В. В других случаях элиты избирают политический курс, препятствующий развитию плюрализма и враждебный либерализму. Такой выбор всегда делается намеренно, чтобы сохранить контроль над благами «ресурсного проклятия», монополию на власть и / или из страха социального протеста. Порой, однако, такой выбор подается собственному обществу как вынужденный или камуфлируется заявлениями о «национальном пути» к демократии. Такие случаи – тупики демократизации. Из нашей выборки Россия и Украина – примеры таких «застрявших транзитов». Развитие событий покажет, возможна ли в них эволюционная демократизация, или выход из подобного тупика возможен лишь через коллапс социальной модели (в более бедных странах) или смену элит под воздействием либо поколенческих, либо внешних факторов, требующих специального анализа.
Г. Выше уже упоминалась необходимость анализа каждого конкретного случая. Отметим теперь одно из измерений такого анализа, имеющее прямое отношение к оценкам дальнейшего развития посткоммунистических стран. В отличие от всего остального мира они начали свои трансформации с близкого к нулевому уровня развития рыночных отношений в экономике. В этом регионе мы и сейчас найдем примеры того, как демократия возникала параллельно с рождением или возрождением «буржуа», если вспомнить знаменитую максиму Дж. Баррингтона Мура «нет буржуа – нет демократии» [Moore, 1966]. Центральная и Юго-Восточная Европа не только построили демократии с рыночной экономикой, но и доказали их состоятельность: даже тяжелое воздействие экономического кризиса в 2008–2010 гг. не нанесло серьезного ущерба их демократическим институтам и практикам, в отличие от многих других европейских демократий (по оценкам индекса демократии журнала «Economist» за 2010 г.). Но этот «буржуа» будет продолжать развиваться даже в недемократических странах. В последнее десятилетие впечатляющие результаты показала модель авторитарного экономического роста в Китае, служащая образцом для многих недемократических стран Третьего мира: это выглядит глобальным вызовом демократии как «единственной игры в городе». Модели экономического роста в странах «ресурсного проклятия», таких как Россия, Казахстан или Азербайджан, не приносят значимых свидетельств роста запроса на демократизацию. Напротив, новейшие исследования среднего класса в России [см.: Средний класс после кризиса, 2010] показывают, что у современного российского «буржуа» развиваются как продемократические, так и проавторитарные запросы; первые связаны с модернизацией, вторые – со страхом хаоса или попыток «реванша» со стороны менее удачливых социальных слоев в случае, если страна вступит на путь демократизации.

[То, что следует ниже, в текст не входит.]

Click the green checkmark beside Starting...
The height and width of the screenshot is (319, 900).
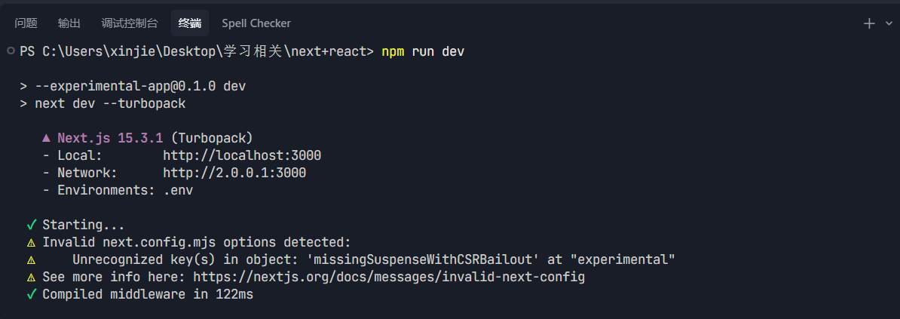pos(32,225)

Наши выводы ни в коем случае не носят завершенного характера. Преобразования во многих посткоммунистических странах отнюдь не закончены. Структуры всех экономик, в том числе в недемократических странах, продолжают видоизменяться, и общий тренд этих изменений – прорыночный. Недемократические правители и те вынуждены имитировать демократические процедуры и проводить выборы. Демократические ценности и либеральные практики являют себя постсоветским гражданам даже через кривые зеркала авторитарных режимов. С другой стороны, после кризиса 2008–2010 гг. на повестку дня вновь вернулся вопрос о качестве демократии и госуправления даже в домене устоявших демократий. На обозримое будущее в дискурсе о демократии очевидно будут доминировать темы пределов демократической волны 1989–2010 гг. и вызов демократии со стороны китайской модели развития. Но в новый раунд обсуждения судеб демократии мы входим с лучшим пониманием ее основных трендов и осознанной потребностью более нюансированного изучения взаимовлияния объективных и субъективных факторов развития каждого трансформирующегося общества.